Love it or hate it, we must deal with it: Teach For America is often at the forefront of our minds, media, conversations, and debates. For instance, Harvard students each year apply in droves to TFA, the organization that sends recent college graduates (known as corps members) to teach in some of the nation’s poorest communities. Outside of the Institute of Politics on Feb. 24, Harvard students protested the proposed budget cuts that would slash funding to AmeriCorps—the TFA parent organization—at a speech given by House Majority Leader Eric I. Cantor. The organization’s 20-year anniversary on Feb. 12 generated a wave of articles proclaiming its success. But there is no shortage of those who condemn its shortcomings. We just can’t get TFA out of our heads.
TFA may generate more criticism than any other post-graduation plan—whether that be a fellowship, graduate school, or a finance or consulting job. But TFA does not deserve nearly as much flack at it gets from these conscientious objectors. Despite its flaws, TFA is an overall positive force in American elementary and secondary education.
As TIME.com columnist Andrew J. Rotherham points out, the best quality research shows that TFA produces, on the whole, corps members that are as good or better than other teachers, and it is becoming steadily more effective at doing so. Others have argued that the education entrepreneurs that TFA counts among its alumni justify the corps’ existence at all. These alumni include former District of Columbia Public Schools Chancellor Michelle A. Rhee and the founders of the KIPP charter schools, Mike Feinberg and David Levin.
So why is TFA always in purgatory? People argue that TFA is merely a launching pad for graduate school; they lament that it’s too short of a commitment to teaching; they say the corps members are ill-prepared for the incredibly difficult task of teaching in some of America’s poorest communities.

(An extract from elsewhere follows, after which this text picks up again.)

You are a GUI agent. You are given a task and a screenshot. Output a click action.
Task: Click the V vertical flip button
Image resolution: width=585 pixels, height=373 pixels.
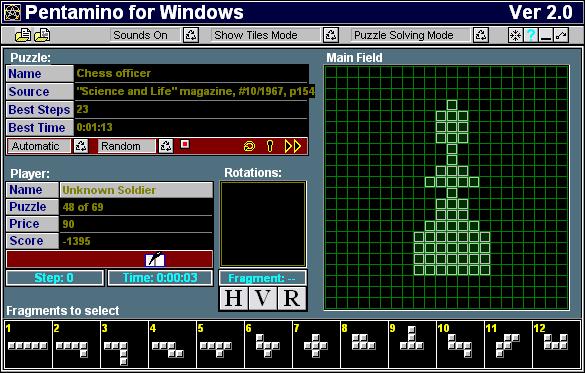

I asked Wendy S. Kopp about these criticisms. Kopp—the founder of Teach for America, whose senior thesis at Princeton was a proposal for the corps—spoke at the Harvard Graduate School of Education on Feb. 4. I asked her: How do I defend TFA? She responded that America needs people working in all sectors to close the achievement gap. Teachers are important, but so are, for example, policymakers and education lawyers. Through TFA, individuals who plan for careers outside of teaching become more invested in education.
These are all valid points. To me, however, one of the most valuable aspects of TFA is something simpler: It shakes things up. It’s not perfect, and many criticisms of the program are well founded. But TFA has been an important part of an attitude adjustment toward America’s failing education system. It has incubated education leaders, and it has fostered entrenched interest in fixing American public schools.
It does so by offering a supply of young, enthusiastic teachers who are not unionized. It makes teaching an attractive job option immediately post-graduation. It gets people involved, and most stay involved; according to Rotherham, 52 percent of TFA alumni continue to teach after their two-year commitment, and 67 percent work in the education sector. Does TFA have its flaws? Sure. Nonetheless, it helps creates the urgency needed to close the achievement gap.
So, TFA does deserve the funding it gets from the government through AmeriCorps. It deserves the support it gets from various media outlets. And it deserves your support. By generating dialogue, by bringing the urgency of the achievement gap to college campuses, by increasing the number of non-unionized teachers working in the school system, it’s making people angry: policymakers, teachers, reformers, and whoever else decides to join the conversation. And the time is always right. When more people are debating these issues, things will change. Without TFA, education would play a diminished role in many college-aged students’ psyches. But changing and fixing the American education system must be ever-present our minds.
While TFA celebrated its 20th anniversary in Washington last month, students in the District of Columbia were still struggling to read, write, and perform arithmetic. In 2007, eight percent of public school students in our nation’s capital could do math at grade level. What matters most, certainly beyond the minutiae of the TFA debate, is that the status quo isn’t working. TFA will not fix the problem by itself, but neither will the current educational paradigm. For me, one of TFA’s most important roles is to draw attention to America’s schools. In that way, it just may move the needle.
Elizabeth C. Bloom ’12, a Crimson editorial editor, is a social studies concentrator in Currier House.